Jak powstała „doga”?
Za twórczynię tego sportu uznaje się Amerykankę Suzi Teitelman. Swojego odkrycia dokonała już w 2001 r., kiedy do codziennych domowych ćwiczeń dołączył jej cocker spaniel. Wtedy narodził się pomysł połączenia przyjemnego z pożytecznym, co spowodowało także powstanie dodatkowej możliwości zacieśnienia więzi z pupilem. Suzi jest trenerką dog yogi już od ponad dwudziestu lat
w i ciągu tego czasu miała okazję przeszkolić wielu kolejnych nauczycieli. Doga okazała się fenomenem na skalę światową i szybko rozprzestrzeniła się na kolejne kraje. Zagościła także w Polsce – nie mogło być inaczej! Głównym założeniem było spotęgowanie uczucia relaksu, poprzez obecność psiaka.

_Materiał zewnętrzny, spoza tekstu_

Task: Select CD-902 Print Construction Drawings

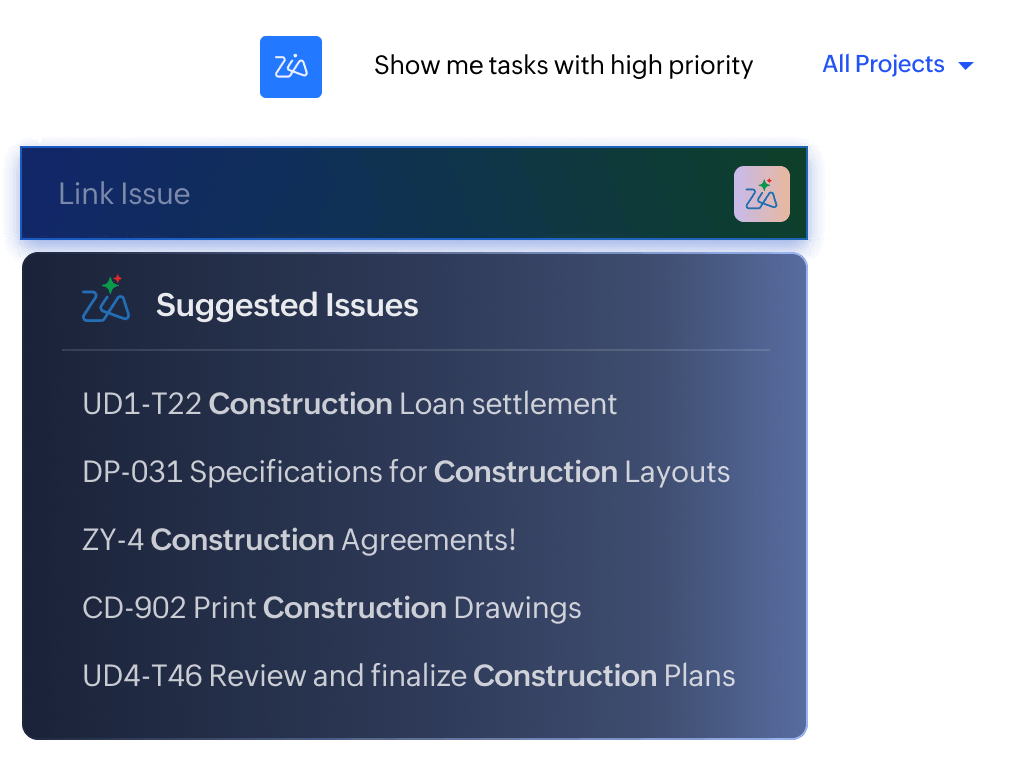Action: click(x=330, y=608)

Najczęściej polecanymi ćwiczeniami, które można wykonywać w towarzystwie pupili są, np. kwiat lotosu, kiedy to dodatkowo umieszczamy psa na swoich kolanach czy mostek w dwóch wariantach: albo patrzymy na czworonoga, wisząc głową w dół, albo kładziemy go sobie na brzuchu – oczywiście jest to opcja dla dużo bardziej zaawansowanych zawodników. Należy podkreślić także, że podstawą w praktykowaniu psiej jogi jest to, żeby nie zmuszać psa do wykonywania nienaturalnych dla niego pozycji.

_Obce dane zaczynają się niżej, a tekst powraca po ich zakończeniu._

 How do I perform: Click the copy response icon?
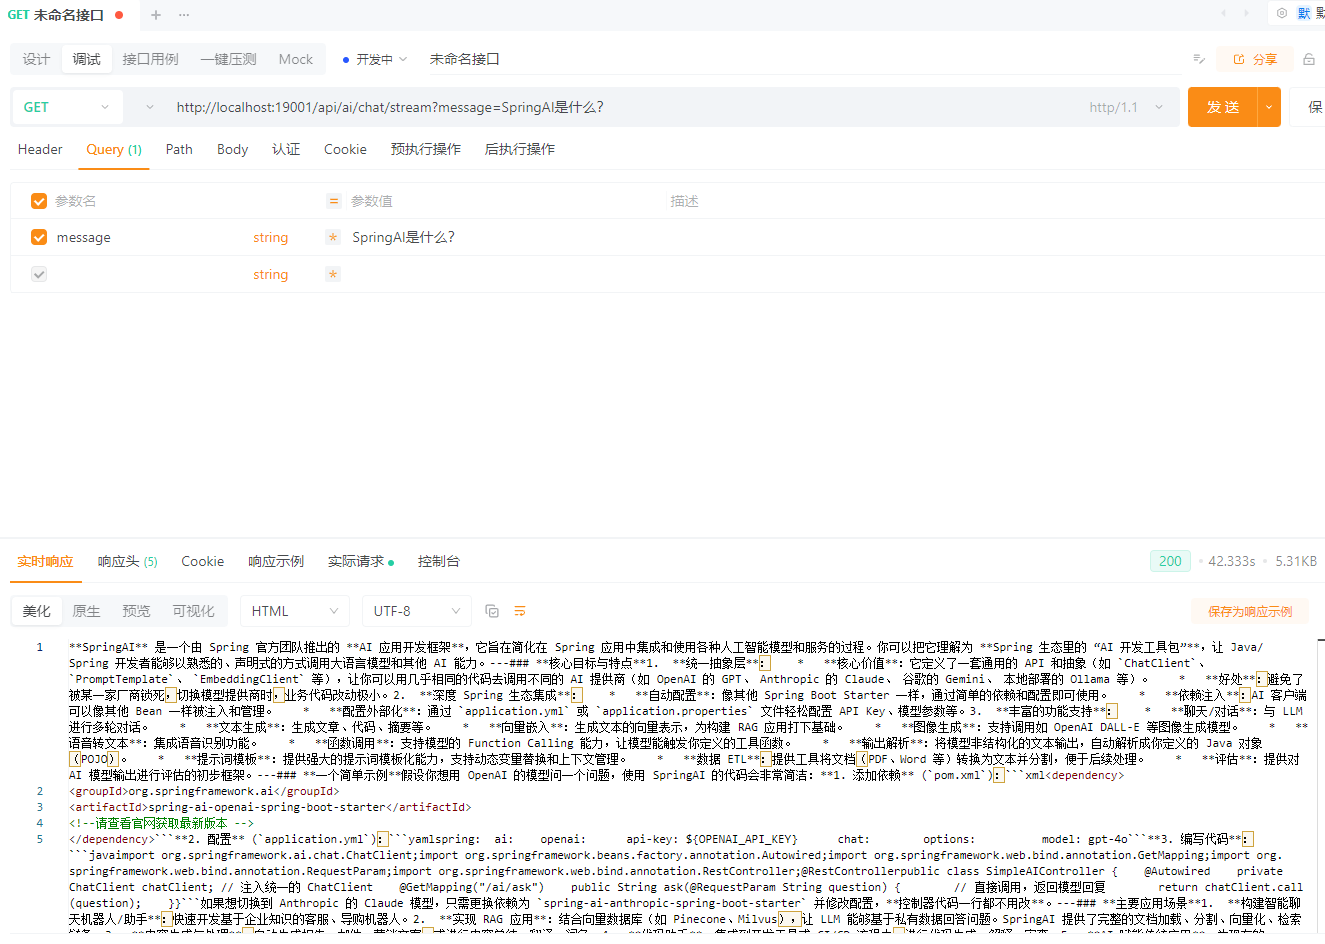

Korzyści wynikające z psiej jogi
Oczywistym jest, że dzięki obecności psa nasze samopoczucie staje się lepsze. Stres się niweluje, jesteśmy spokojniejsi, a także niezaprzeczalnie mamy większą motywację do aktywności fizycznej.

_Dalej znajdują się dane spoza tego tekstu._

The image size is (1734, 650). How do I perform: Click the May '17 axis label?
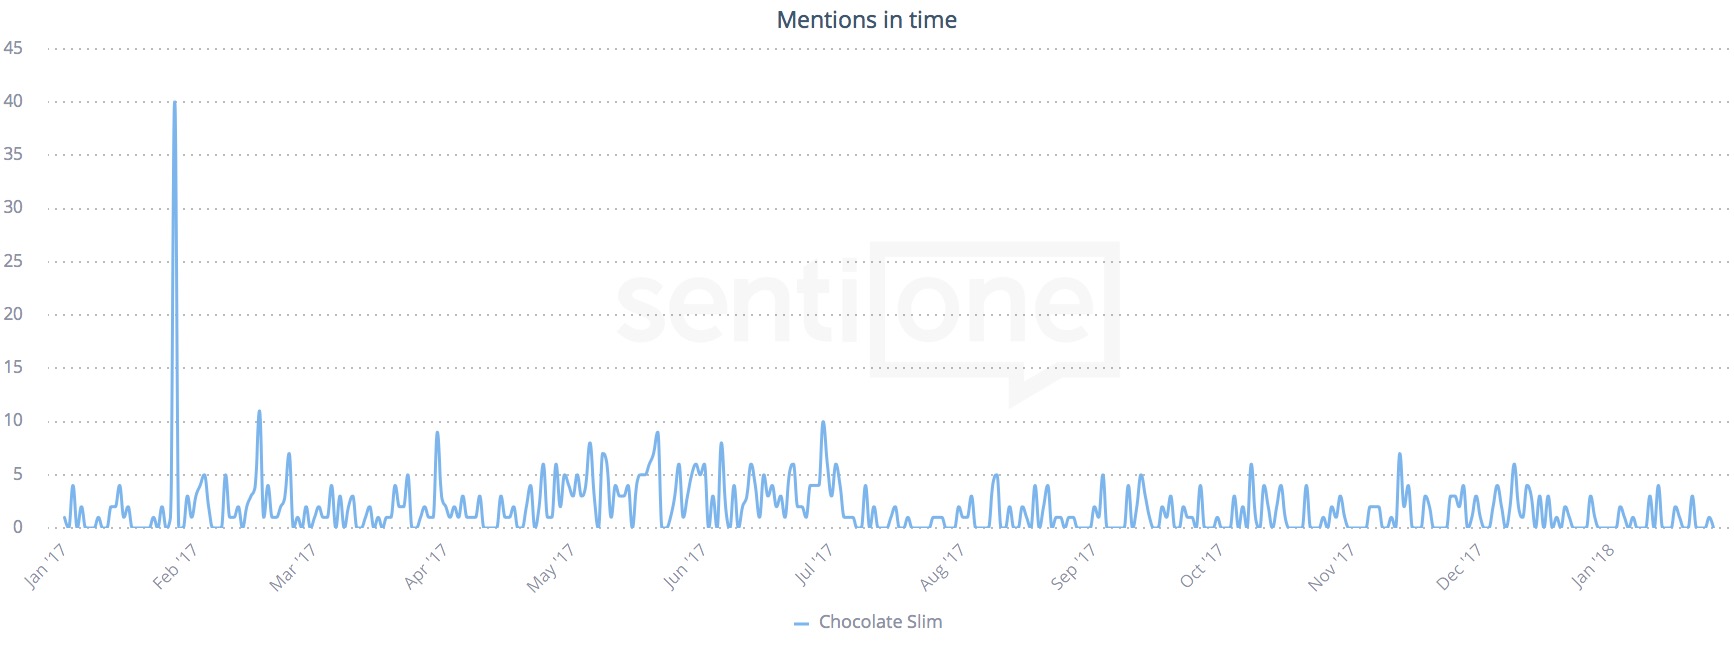coord(550,568)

Co ciekawe, wg badań przeprowadzonych przez naukowców z Brna, posiadanie czworonoga wspomaga utrzymanie odpowiedniej pracy serca.
Niewątpliwie korzyści z uprawiania „dogi” odnosi także nasz podopieczny. U niego również mówić można o zmniejszeniu poziomu stresu. Pomaga również w sytuacjach, kiedy pies przejawia skłonności do agresji czy ma zachowania destrukcyjne – rozładowuje napięcie. Poprawia się kondycja jego stawów, ze względu na odpowiednie wykonywanie ćwiczeń rozciągających. Jeżeli zajęcia prowadzone są grupowo, pies przebywając w towarzystwie innych z tego gatunku, łatwiej się socjalizuje. Tak samo w przypadku szczeniąt, które wielokrotnie bywają uczestnikami tego typu zajęć. Po oddzieleniu ich od matki, taka socjalizacja z człowiekiem jest niezwykle potrzebna
i pożyteczna.
Warto dodać, że dla właścicieli czworonogów, oprócz korzyści zdrowotnych, przytoczonych wyżej, pojawia się szereg innych, np. w przypadku osób samotnych, doga stanowi okazję do wyjścia z domu i spotkania z innymi uczestnikami zajęć oraz wprowadzenia do życia zdrowych nawyków.
Czy muszę mieć psa, żeby trenować „dogę”?
W przypadku tej aktywności fizycznej istnieje wiele opcji praktykowania. Sprawdzą się zarówno ćwiczenia z pupilem w domowym zaciszu, na świeżym powietrzu czy zajęcia bardziej zorganizowane, grupowe. W przypadku ostatniej z wymienionych opcji, istnieją dwie możliwości: zajęcia z własnym podopiecznym, jak i takie ze zwierzętami, które „zapewnia” trener.
Instruktorzy bardzo często nawiązują współpracę z psimi hodowlami. Staje się to coraz bardziej popularne, natomiast wymaga solidnego przegotowania. W grę wchodzą aspekty, takie jak: konieczna obecność hodowcy na sali ćwiczeń w celu nadzorowania, czy zwierzęta mają komfort (zwłaszcza, że często w zajęciach biorą udział rozbrykane szczenięta), a także uzyskanie odpowiednich certyfikatów.
Doga zyskuje coraz szersze grono sympatyków. Nie ma co się oszukiwać, bardzo często zdarza się, że uczestnicy rezygnują z wykonywania ćwiczeń, na rzecz spędzenia czasu na głaskaniu czworonogów czy zabawie z nimi. W tym przypadku jest to jak najbardziej akceptowalne i zrozumiałe. Kto z nas by nie uległ?
Możliwość praktykowania psiej jogi pojawiła się już w większości większych miast, np. Olsztynie, Warszawie czy Gdańsku.